- Verständnis prüfen
[1] Prüfen Sie, ob die folgenden Aussagen mit der Pressemitteilung übereinstimmen, und antworten Sie jeweils mit Ja oder Nein sowie den entscheidenden Worten der Pressemitteilung als wörtlichem Zitat.
(a) Thomas Schröder ist Präsident des Deutschen Tierschutzbundes.
(b) Gesetze zur Begrenzung der Medikamentenbeigaben reichen laut dem Kommentar aus.
(c) Die Pressemitteilung stammt vom 12.01.2012.
[2] Beantworten Sie anhand der Pressemitteilung die folgenden Fragen:
(a) In welchen Rubriken ist die Pressemitteilung eingeordnet?
(b) Welche Bundeslandwirtschaftsministerin wird genannt?
(c) Welche drei Merkmale nennt der Kommentar für den geforderten Systemwechsel in der Tierhaltung?

- Zu prüfender Text

######

Pressemitteilung

12.01.2012 12:50 Uhr in Politik und Essen & Trinken

Antibiotika-Einsatz in Geflügelmast: Begrenzung der Medikamentengabe allein nicht ausreichend, Systemwechsel notwendig

(ddp direct) Kommentar von Thomas Schröder, Präsident des Deutschen Tierschutzbundes, zum Thema Antibiotika-Einsatz in der Geflügelmast:

Die nachgewiesenen Belastungen mit Antibiotika bei Geflügel sind ein deutliches Signal, wie sehr die Tiere in Intensivtierhaltungen belastet sind und leiden. Es belegt auch, wie eng die Fragen von Tierschutz mit Verbraucherschutz zusammenhängen. Die vielfach als besonders hygienisch gelobte, aber tierfeindliche Intensivtierhaltung ist eben nicht der Weg. Die Tiere werden an die Haltungssysteme angepasst, vielfach werden prophylaktisch Medikamente verabreicht, weil bekannt ist, dass die Tiere zusammengepfercht in riesigen Tierhaltungsanlagen die kurze Mastdauer sonst nicht überstehen. Es ist gut, dass die Bundeslandwirtschaftsministerin Ilse Aigner handeln will. Aber wenn sie sich nur auf Gesetze zur Begrenzung der Medikamentenbeigaben konzentriert, dann ignoriert sie die eigentliche Ursache. Ein bisschen verändern geht nicht, es braucht einen grundlegenden Systemwechsel in der Tierhaltung: kleinere Bestände, geringere Besatzdichten, tiergerechte Ausgestaltung der Haltung. Wer den Mut nicht hat, der doktert an Symptomen herum und riskiert auf Dauer weiteres Tierleid und erhebliche Gesundheitsgefahren für die Menschen.

######

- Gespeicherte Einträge
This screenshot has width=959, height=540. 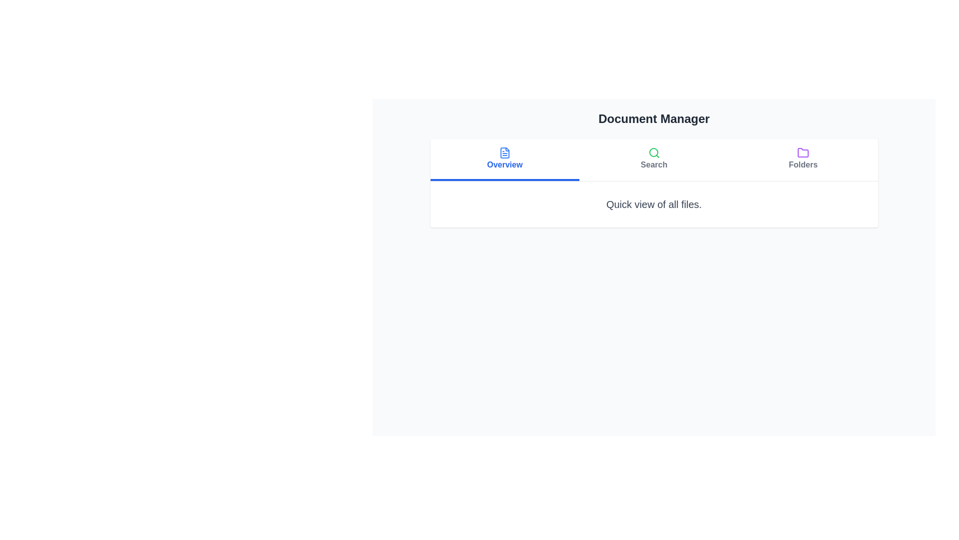 What do you see at coordinates (654, 159) in the screenshot?
I see `the 'Search' navigation tab button located in the center header section of the application` at bounding box center [654, 159].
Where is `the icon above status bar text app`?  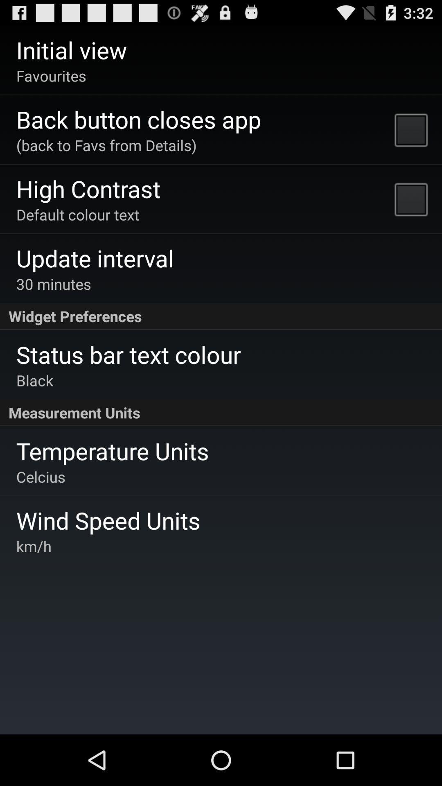 the icon above status bar text app is located at coordinates (221, 316).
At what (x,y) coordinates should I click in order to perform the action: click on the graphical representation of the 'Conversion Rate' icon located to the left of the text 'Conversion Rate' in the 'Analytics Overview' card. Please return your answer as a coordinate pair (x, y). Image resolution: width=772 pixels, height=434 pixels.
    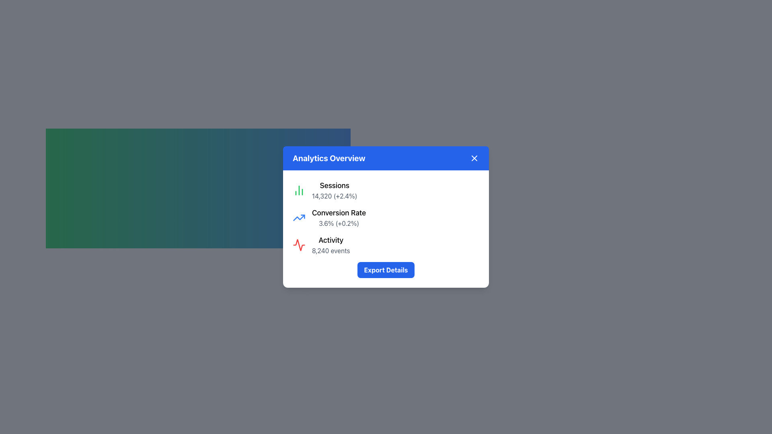
    Looking at the image, I should click on (299, 218).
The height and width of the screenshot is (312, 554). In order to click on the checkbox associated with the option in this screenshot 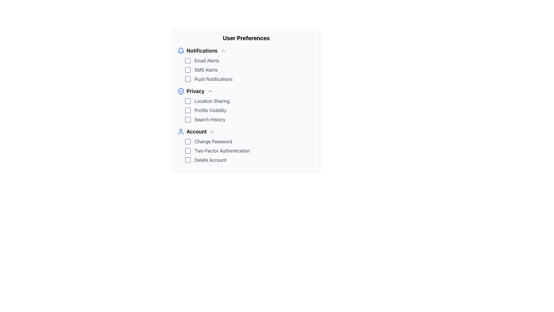, I will do `click(250, 110)`.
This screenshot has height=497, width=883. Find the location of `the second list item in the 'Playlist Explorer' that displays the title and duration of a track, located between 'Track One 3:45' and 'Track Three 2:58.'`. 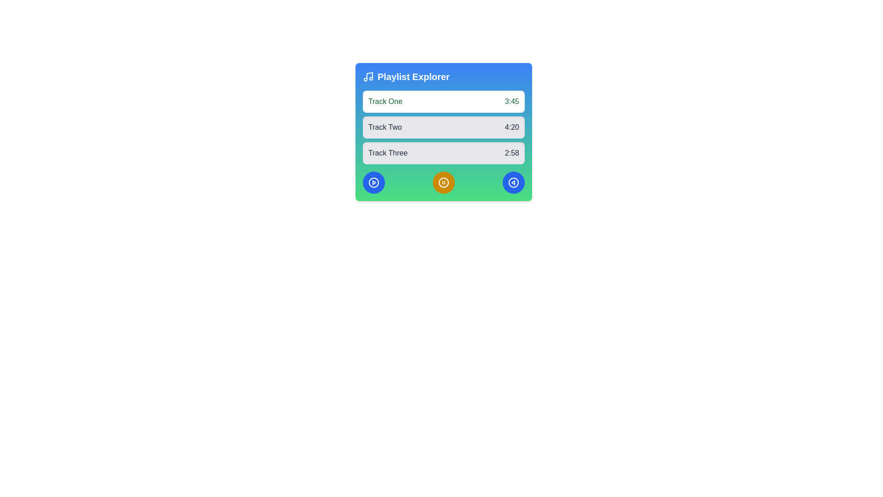

the second list item in the 'Playlist Explorer' that displays the title and duration of a track, located between 'Track One 3:45' and 'Track Three 2:58.' is located at coordinates (443, 127).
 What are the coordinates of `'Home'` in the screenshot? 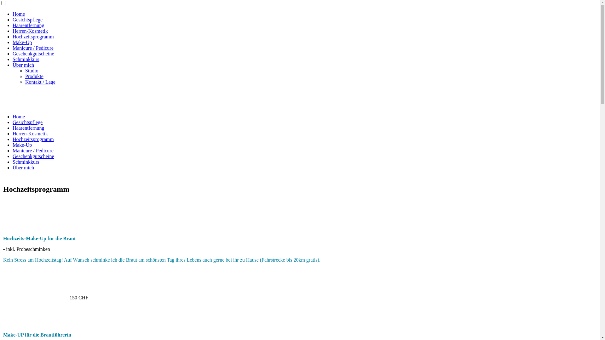 It's located at (19, 117).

######

- Antworten zu Aufgaben
[1]
(a) Ja: „Kommentar von Thomas Schröder, Präsident des Deutschen Tierschutzbundes“
(b) Nein: „Aber wenn sie sich nur auf Gesetze zur Begrenzung der Medikamentenbeigaben konzentriert, dann ignoriert sie die eigentliche Ursache.“
(c) Ja: „12.01.2012 12:50 Uhr“

[2]
(a) Politik und Essen & Trinken
(b) Ilse Aigner
(c) Kleinere Bestände, geringere Besatzdichten und eine tiergerechte Ausgestaltung der Haltung